• [DOCUMENT]:

▼

When I called upon Pallavicini to express my condolences over the Archduke’s death, he received me with the most stately solemnity. He was conscious that he was representing the imperial family, and his grief seemed to be personal; one would think that he had lost his own son. I expressed my abhorrence and that of my nation for the deed, and our sympathy with the aged emperor.
“Ja, Ja, es ist sehr schrecklich” (yes, yes, it is very terrible), he answered, almost in a whisper.
“Serbia will be condemned for her conduct,” he added. “She will be compelled to make reparation.”
A few days later, when Pallavicini called upon me, he spoke of the nationalistic societies that Serbia had permitted to exist and of her determination to annex Bosnia and Herzegovina. He said that his government would insist on the abandonment of these societies and these pretentions, and that probably a punitive expedition into Serbia would be necessary to prevent such outrages as the murder of the Archduke. Herein I had my first intimation of the famous ultimatum of July 22d.
The entire diplomatic corps attended the requiem mass for the Archduke and Archduchess, celebrated at the Church of Sainte Marie on July 4th. The church is located in the Grande Rue de Pera, not far from the Austrian Embassy; to reach it we had to descend a flight of forty stone steps. At the top of these stairs representatives of the Austrian Embassy, dressed in full uniform, with crêpe on the left arm, met us, and escorted us to our seats. All the ambassadors sat in the front pew; I recall this with strange emotions now, for it was the last time that we ever sat together. The service was dignified and beautiful; I remember it with especial vividness because of the contrasting scene that immediately followed. When the stately, gorgeously robed priests had finished, we all shook hands with the Austrian Ambassador, returned to our automobiles, and started on our eight-mile ride along the Bosphorus to the American Embassy. For this day was not only the day when we paid our tribute to the murdered heir of this medieval autocracy; it was also the Fourth of July. The very setting of the two scenes symbolized these two national ideals. I always think of this ambassadorial group going down those stone steps to the church, to pay their respect to the Archduke, and then going up to the gaily decorated American Embassy, to pay their respect to the Declaration of Independence. All the station ships of the foreign countries lay out in the stream, decorated and dressed in honour of our national holiday, and the ambassadors and ministers called in full regalia. From the upper gardens we could see the place where Darius crossed from Asia with his Persian hosts 2,500 years before—one of those ancient autocrats the line of which is not yet entirely extinct. There also we could see magnificent Robert College, an institution that represented America’s conception of the way to “penetrate” the Turkish Empire. At night our gardens were illuminated with Chinese lanterns; good old American fireworks, lighting up the surrounding hills and the Bosphorus, and the American flag flying at the front of the house, seemed almost to act as a challenge to the plentiful reminders of autocracy and oppression which we had had in the early part of the day. Not more than a mile across the water the dark and gloomy hills of Asia, for ages the birthplace of military despotisms, caught a faint and, I think, a prophetic glow from these illuminations.

▲

• [DIRECTIVE]: Resume the account of the Archduke's requiem mass and the Fourth of July celebration from its final sentence. The rows that come next are independent of the account above.

• [DATA LISTING]:
▼

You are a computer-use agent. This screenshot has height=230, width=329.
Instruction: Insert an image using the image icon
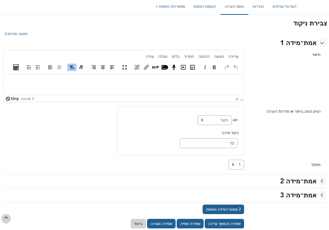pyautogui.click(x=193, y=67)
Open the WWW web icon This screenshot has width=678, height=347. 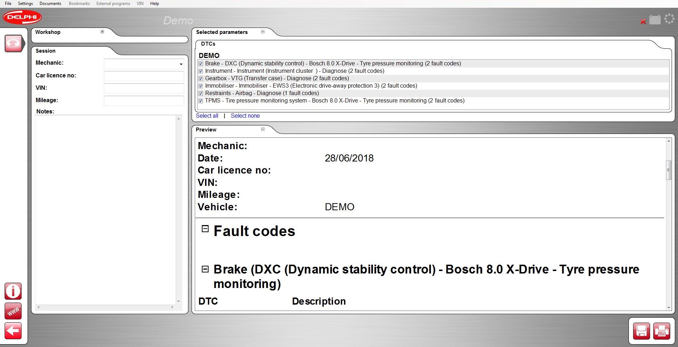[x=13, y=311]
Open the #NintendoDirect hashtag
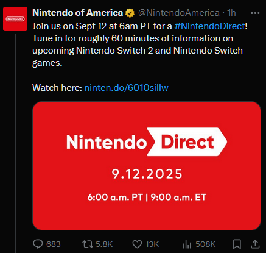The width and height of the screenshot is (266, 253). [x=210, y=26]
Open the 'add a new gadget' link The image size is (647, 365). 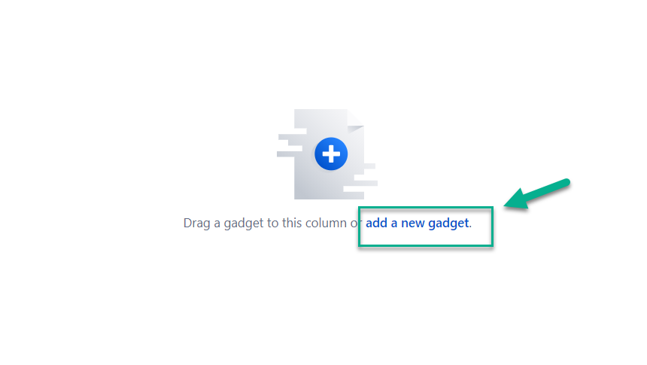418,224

▲

• [RESPONSE]:
In glancing at the ambassadorial group at the church and, afterward, at our reception, I was surprised to note that one familiar figure was missing. Wangenheim, Austria’s ally, was not present. This somewhat puzzled me at the time, but afterward I had the explanation from Wangenheim’s own lips. He had left some days before for Berlin. The Kaiser had summoned him to an imperial council, which met on July 5th, and which decided to plunge Europe into war.
CHAPTER IV
GERMANY MOBILIZES THE TURKISH ARMY
IN reading the August newspapers, which described the mobilizations in Europe, I was particularly struck with the emphasis which they laid upon the splendid spirit that was overnight changing the civilian populations into armies. At that time Turkey had not entered the war and her political leaders were loudly protesting their intention of maintaining a strict neutrality. Despite these pacific statements, the occurrences in Constantinople were almost as warlike as those that were taking place in the European capitals. Though Turkey was at peace, her army was mobilizing, merely, we were told, as a precautionary measure. Yet the daily scenes which I witnessed in Constantinople bore few resemblances to those which were agitating every city of Europe. The martial patriotism of men, and the sublime patience and sacrifice of women, may sometimes give war an heroic aspect, but in Turkey the prospect was one of general listlessness and misery. Day by day the miscellaneous Ottoman hordes passed through the streets. Arabs, bootless and shoeless, dressed in their most gaily coloured garments, with long linen bags (containing the required five days’ rations) thrown over their shoulders, shambling in their gait and bewildered in their manner, touched shoulders with equally dispirited Bedouins, evidently suddenly snatched from the desert. A motley aggregation of Turks, Circassians, Greeks, Kurds, Armenians, and Jews, showing signs of having been summarily taken from their farms and shops, constantly jostled one another. Most were ragged and many looked half-starved; everything about them suggested hopelessness and a cattle-like submission to a fate which they knew that they could not avoid. There was no joy in approaching battle, no feeling that they were sacrificing themselves for a mighty cause; day by day they passed, the unwilling children of a tatterdemalion empire that was making one last despairing attempt to gird itself for action.
These wretched marchers little realized what was the power that was dragging them from the four corners of their country. Even we of the diplomatic group had not then clearly grasped the real situation. We learned afterward that the signal for this mobilization had not come originally from Enver or Talaat or the Turkish Cabinet, but from the General Staff in Berlin and its representatives in Constantinople. Liman von Sanders and Bronssart were really directing the complicated operation. There were unmistakable signs of German activity. As soon as the German armies crossed the Rhine, work was begun on a mammoth wireless station a few miles outside of Constantinople. The materials all came from Germany by way of Rumania, and the skilled mechanics, industriously working from daybreak to sunset, were unmistakably Germans. Of course, the neutrality laws would have prohibited the construction of a wireless station for a belligerent in a neutral country like Turkey; it was therefore officially announced that a German company was building this heaven-pointing structure for the Turkish Government and on the Sultan’s own property. But this story deceived no one. Wangenheim, the German Ambassador, spoke of it freely and constantly as a German enterprise.
“Have you seen our wireless yet?” he would ask me. “Come on, let’s ride up there and look it over.”